1 In denzelfden nacht was de slaap van den koning geweken, en hij zeide, dat men het boek der gedachtenissen, de kronieken, brengen zou; en zij werden in de tegenwoordigheid des konings gelezen.
2 En men vond geschreven, dat Mordechai had te kennen gegeven van Bigthana en Theres, twee kamerlingen des konings, uit de dorpelwachters, die de hand zochten te leggen aan den koning Ahasveros.
3 Toen zeide de koning: Wat eer en verhoging is Mordechai hierover gedaan? En de jongelingen des konings, zijn dienaars, zeiden: Aan hem is niets gedaan.
4 Toen zeide de koning: Wie is in het voorhof? (Haman nu was gekomen in het buitenvoorhof van het huis des konings, om den koning te zeggen, dat men Mordechai zou hangen aan de galg, die hij hem had doen bereiden.)
5 En des konings jongelingen zeiden tot hem: Zie, Haman staat in het voorhof. Toen zeide de koning: Dat hij inkome.
6 Als Haman ingekomen was, zo zeide de koning tot hem: Wat zal men met dien man doen, tot wiens eer de koning een welbehagen heeft?

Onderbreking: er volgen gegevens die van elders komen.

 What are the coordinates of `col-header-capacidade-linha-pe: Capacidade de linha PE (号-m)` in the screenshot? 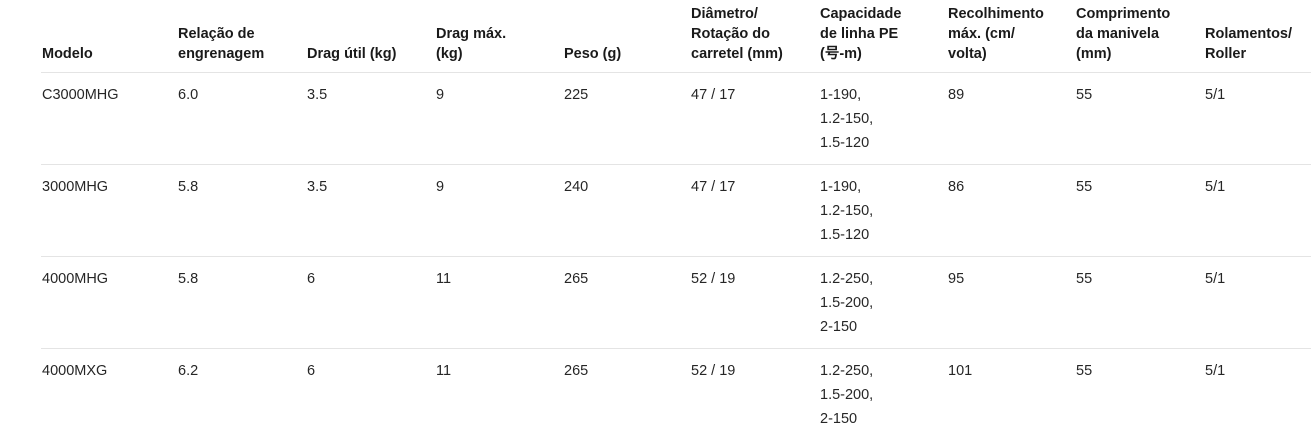 It's located at (861, 34).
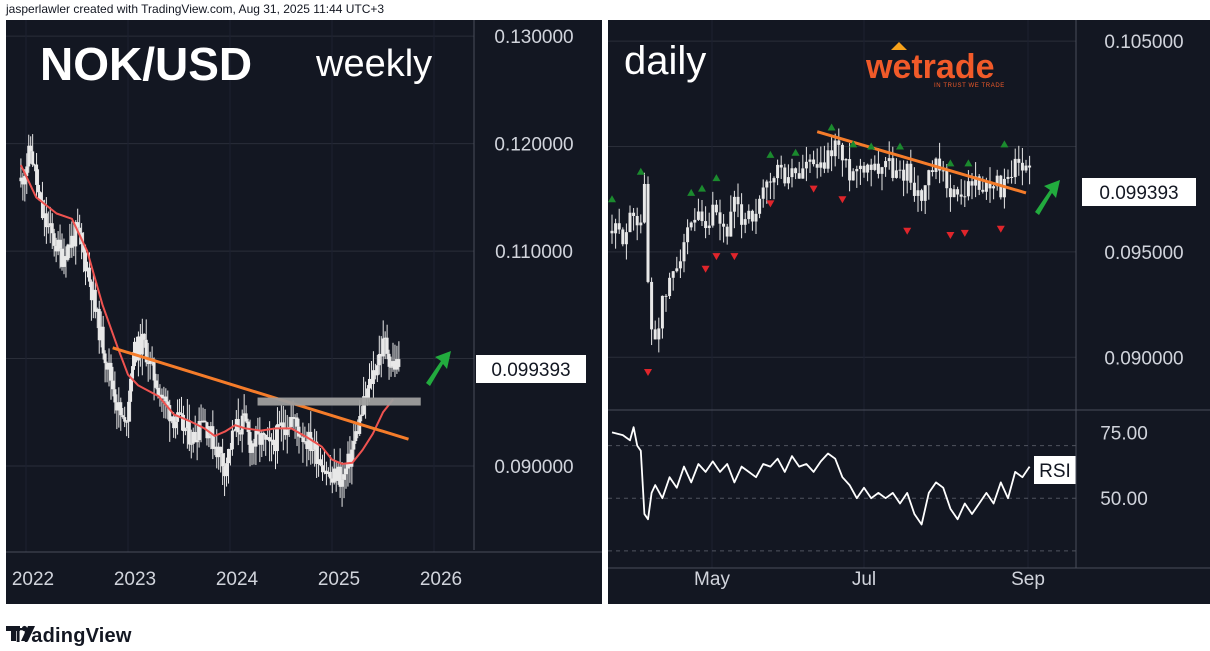 This screenshot has height=651, width=1210. What do you see at coordinates (20, 633) in the screenshot?
I see `tradingview-logo-icon` at bounding box center [20, 633].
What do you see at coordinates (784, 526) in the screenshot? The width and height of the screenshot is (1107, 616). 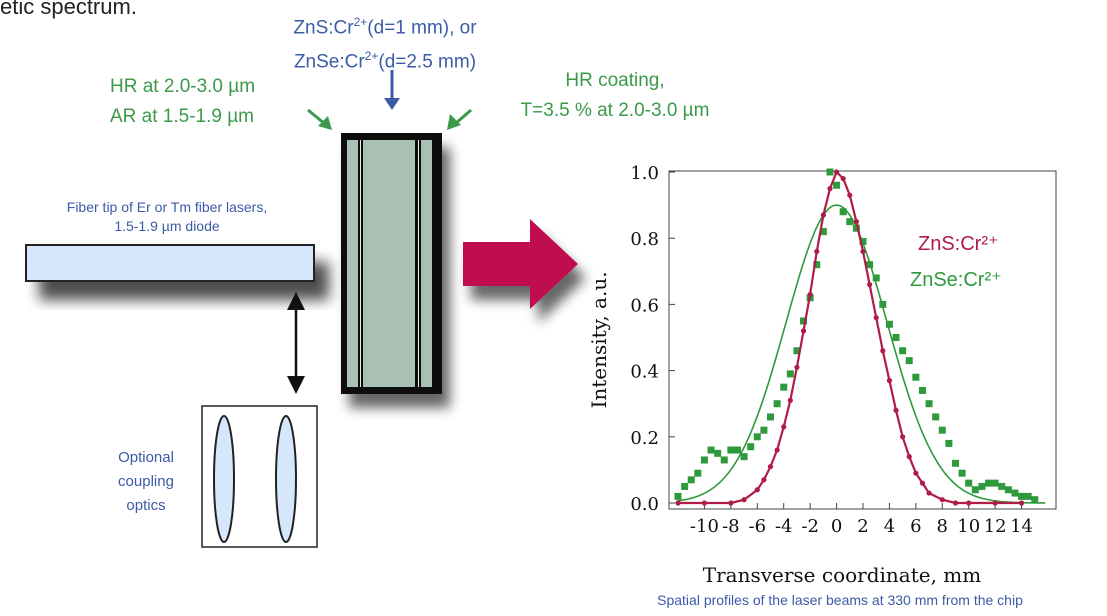 I see `chart-x-tick-label: -4` at bounding box center [784, 526].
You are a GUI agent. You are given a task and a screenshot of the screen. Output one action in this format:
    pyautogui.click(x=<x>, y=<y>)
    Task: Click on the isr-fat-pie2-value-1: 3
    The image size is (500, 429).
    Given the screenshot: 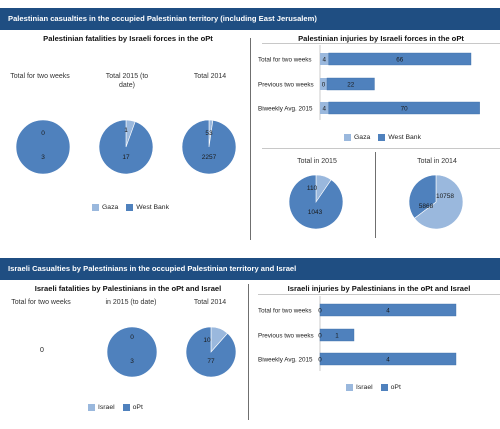 What is the action you would take?
    pyautogui.click(x=132, y=362)
    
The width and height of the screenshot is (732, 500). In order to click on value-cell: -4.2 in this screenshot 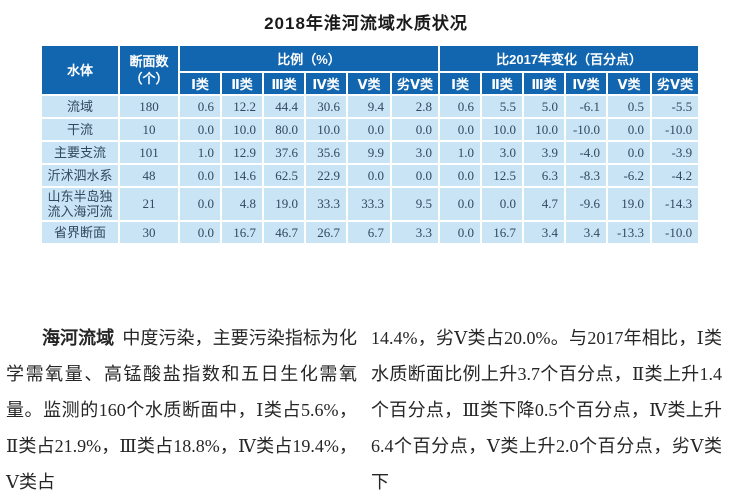, I will do `click(676, 176)`.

Toen zeide Haman in zijn hart: Tot wien heeft de koning een welbehagen, om hem eer te doen, meer dan tot mij?
7 Daarom zeide Haman tot den koning: Den man, tot wiens eer de koning een welbehagen heeft,
8 Zal men het koninklijke kleed brengen, dat de koning pleegt aan te trekken, en het paard, waarop de koning pleegt te rijden; en dat de koninklijke kroon op zijn hoofd gezet worde.
9 En men zal dat kleed en dat paard geven in de hand van een uit de vorsten des konings, van de grootste heren, en men zal het dien man aantrekken, tot wiens eer de koning een welbehagen heeft; en men zal hem op dat paard doen rijden door de straten der stad, en men zal voor hem roepen: Alzo zal men dien man doen, tot wiens eer de koning een welbehagen heeft!

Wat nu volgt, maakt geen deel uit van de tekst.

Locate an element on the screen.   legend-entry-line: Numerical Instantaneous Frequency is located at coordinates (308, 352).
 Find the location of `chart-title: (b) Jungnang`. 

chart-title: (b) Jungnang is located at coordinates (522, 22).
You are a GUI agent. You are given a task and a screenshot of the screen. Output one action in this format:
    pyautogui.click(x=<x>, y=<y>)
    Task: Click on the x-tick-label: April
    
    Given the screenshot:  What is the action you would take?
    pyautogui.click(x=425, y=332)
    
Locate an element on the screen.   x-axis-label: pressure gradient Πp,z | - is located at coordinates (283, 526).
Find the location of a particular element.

10 Toen zeide de koning tot Haman: Haast u, neem dat kleed, en dat paard, gelijk als gij gesproken hebt, en doe alzo aan Mordechai, den Jood, dien aan de poort des konings zit; en laat niet een woord vallen van alles, wat gij gesproken hebt.
11 En Haman nam dat kleed en dat paard, en trok het kleed Mordechai aan, en deed hem rijden door de straten der stad, en hij riep voor hem: Alzo zal men dien man doen, tot wiens eer de koning een welbehagen heeft!
12 Daarna keerde Mordechai wederom tot de poort des konings; maar Haman werd voortgedreven naar zijn huis, treurig en met bedekten hoofde.
13 En Haman vertelde aan zijn huisvrouw Zeres en al zijn vrienden al wat hem wedervaren was. Toen zeiden hem zijn wijzen, en Zeres, zijn huisvrouw: Indien Mordechai, voor wiens aangezicht gij hebt begonnen te vallen, van het zaad der Joden is, zo zult gij tegen hem niet vermogen; maar gij zult gewisselijk voor zijn aangezicht vallen.
14 Toen zij nog met hem spraken, zo kwamen des konings kamerlingen nabij, en zij haastten Haman tot den maaltijd te brengen, dien Esther bereid had.